DDDからみたインフラ(サーバーレースアーキテクチャ)

去年の夏前くらいにDDDまわりの勉強していた。でこのメモを書いていたので少し直して晒してみる。 前回の続編。

ソフトウェアアーキテクチャや設計論はたくさんあってややこしい。なので自分なりに整理してみる。

前回までにDDDを中心にクリーンアーキテクチャなどコンテキストの独立性を高める 基盤となるアーキテクチャ とコンテキストがどのようにコミュニケーションして全体として機能するかの方針に関わる 連携パターンとしてのアーキテクチャ について並べてみた。

このコンテキストは実装のことで例えばライブラリであったりCLIであったりWebサービスだったりAndroidアプリだったりする。

アプリはマーケットプレイスやWebを経由して配布され端末上で実行される。 一方でシステムのサーバーサイドは物理サーバーなどのインフラに配置することになる。

ここ10年くらいかけて、ハイパーバイザやクラウドサービスやコンテナオーケストレーションなどインフラなどリソースの調達形態も変化してきた。

多くのアプリケーションで汎用サブコンテキストとして独立するような部分は既にサービスとして提供されてたりする。 そのなかに FaaS, BaaS に分類されるインフラやコンポーネント(汎用サブコンテキスト)の提供方法がある。

サーバーレスアーキテクチャと呼ばれるアーキテクチャでは、ユーザーの端末で動くサブコンテキスト以外ではこの FaaS, BaaS で調達する。 こうすることで、アプリケーション開発者はオペレーションコストやキャパシティプランニングにかかる時間を大幅に削減できる。
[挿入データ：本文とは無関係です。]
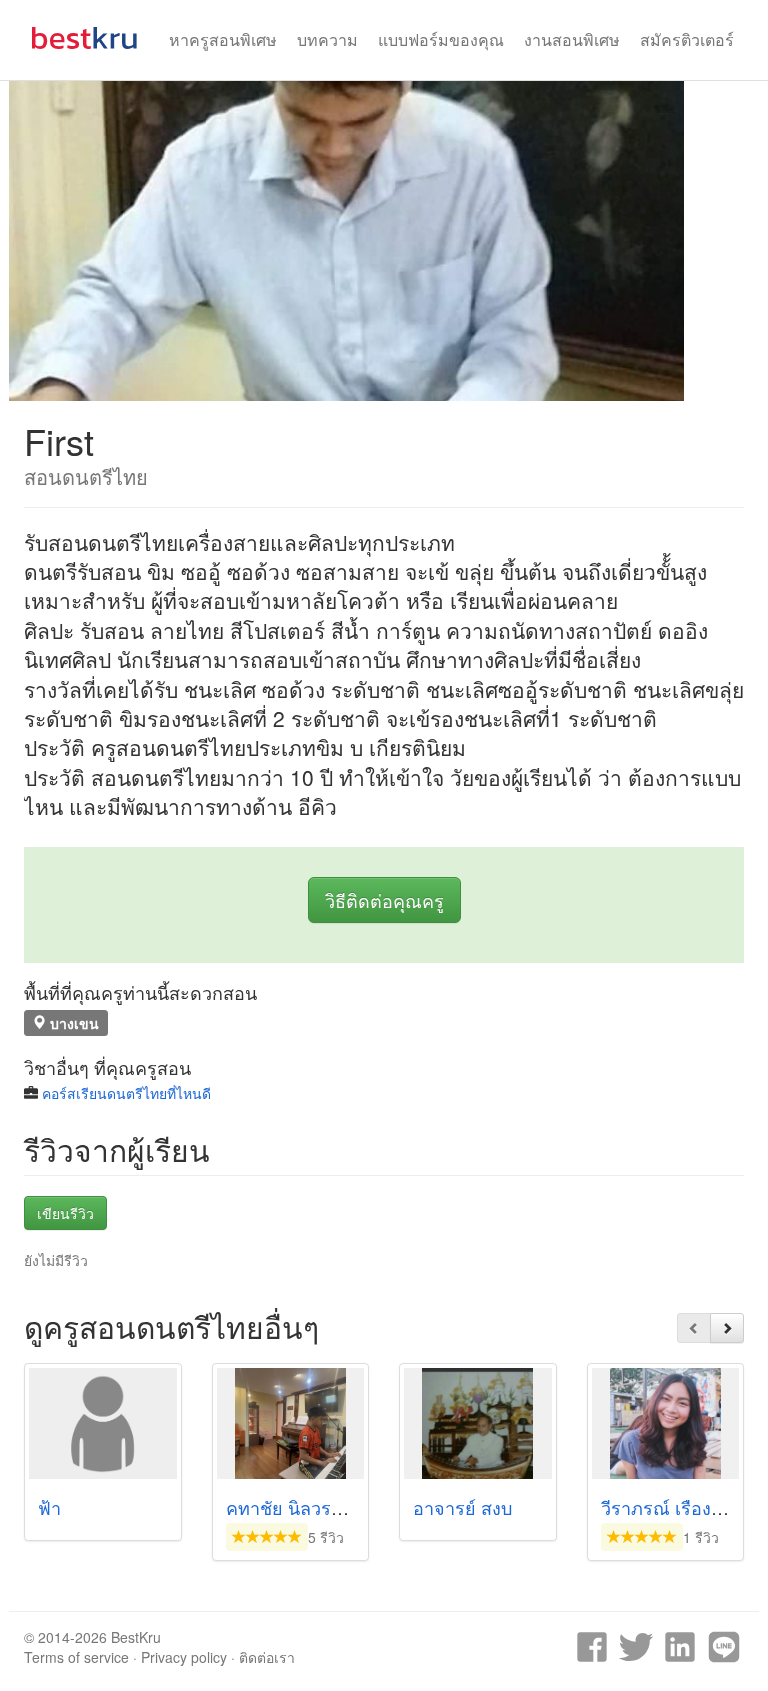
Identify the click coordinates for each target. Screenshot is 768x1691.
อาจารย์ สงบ (462, 1507)
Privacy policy (184, 1657)
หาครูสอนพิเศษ (223, 39)
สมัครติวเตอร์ (687, 39)
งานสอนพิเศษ (572, 39)
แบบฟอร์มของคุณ (441, 39)
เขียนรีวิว (65, 1213)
ここまでくると、アーキテクチャというよりも開発ポリシーと呼びたくなる。

サーバーレスアーキテクチャを支えるサービス

インフラやサブコンテキストの調達先を FaaS,BaaS にしようとするだけ。 これらのサービスやソフトウェアの代表的なものを紹介する。

Function

Knativeはk8s上でAWS Lambdaのような機能を実現するコンポーネントらしい(試したことがない)。

認証・認可

イベントハンドラにやってくる要求の認証・認可が必要になり、クライアントサイドでセッション関連情報を保持しないとならない。

また複数のサービス・ハンドラで共通する認可を共通化したい。

ミドルウェアを開発するわけじゃない場合では、認証・認可やアカウント情報の管理をアプリケーション本体で実装したくない。

状態管理・永続化

簡単な永続化(複数の集約やエンティティを横断した整合性の確認が不要など)の場合はクライアントから永続化サービスを利用すると簡単になる。
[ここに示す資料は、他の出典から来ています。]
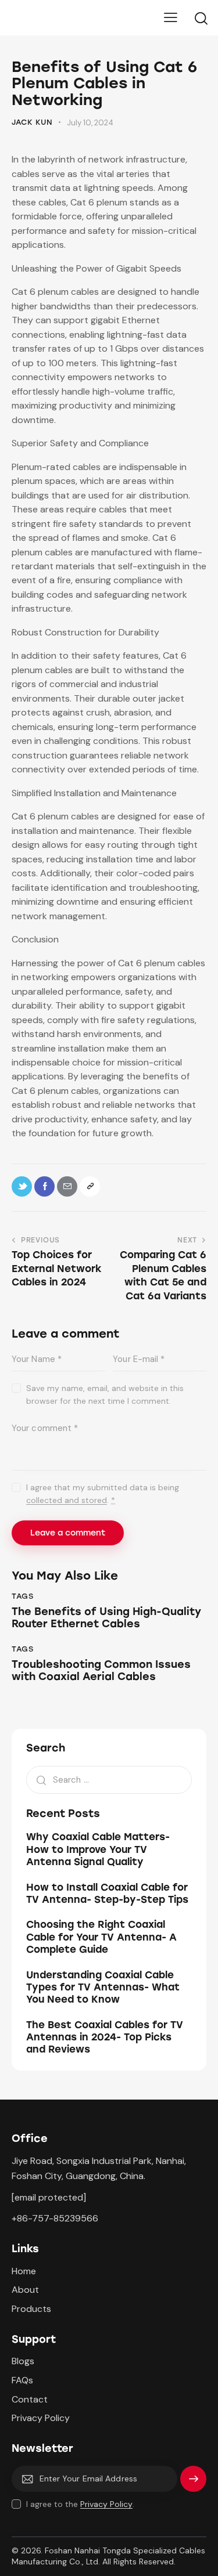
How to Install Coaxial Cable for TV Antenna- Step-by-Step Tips (107, 1893)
これにはフルマネージドでオートスケールするKVSがあると楽になる。 さらに前述の認証基盤に対応してるとなお嬉しい。

特にFirestoreはクライアントから直接ユーザー単位で認証できる。ただしミスるとセキュリティ周りのリスクが大きい。

サーバーレスの開発ツール

サーバーレスアーキテクチャは非同期処理を前提とする箇所が多く設計で考慮することは多くなる。 またイベントハンドラを中心に構成するため、全体の処理フローが把握しづらくなる。 更にアプリケーションは処理基盤に依存しがちで再現性も確保しづらくなる。

これらの問題の一部はサブコンテキストを適切に切り出し、クリーンアーキテクチャなどを用いて適切にドメインを独立させれば軽減させられる。

一方、実装方針自体がインフラやサービスに依存してしまう。 そこはそれぞれツールが提供されているので使ってしまう方がいい。 これらのツールはサポートするサービスやインフラへのデプロイを簡単にするし、デプロイ後に想定されるイベントをローカル環境でシミュレートできたりとテストを簡単にしてくれたりする。

ツール 説明
Firebase 買収されてGCPの一部に入ったサービス用のツール
AWS SAM AWS公式というか買収されたツール(ローカルでAWSのイベントを再現できる)
Serverless マルチクラウドな定番ツール(デプロイなどを簡単にしてくれる)

FirebaseはもともとBaaSを提供していたけれどGCPと統一されCloud Functionsも提供されている。 アプリケーションのバックエンド向けの汎用な機能が重複なく揃っている。 なのでFirebaseを基盤に決めてしまうと悩まずに開発をはじめられる。

AWS SAMAWS CloudFormationの拡張ツール。 AWS専用ではあるものの、ローカルでLambdaのハンドラをシミュレートしてパイプ経由でイベントを渡せる。また典型的なイベントを生成できる。 これらを組み合わせることで容易にローカル環境でテストできる。

Serverlessはマルチベンダに対応している。 SAMとの比較はComparisons: Serverless vs. other toolsで行われている。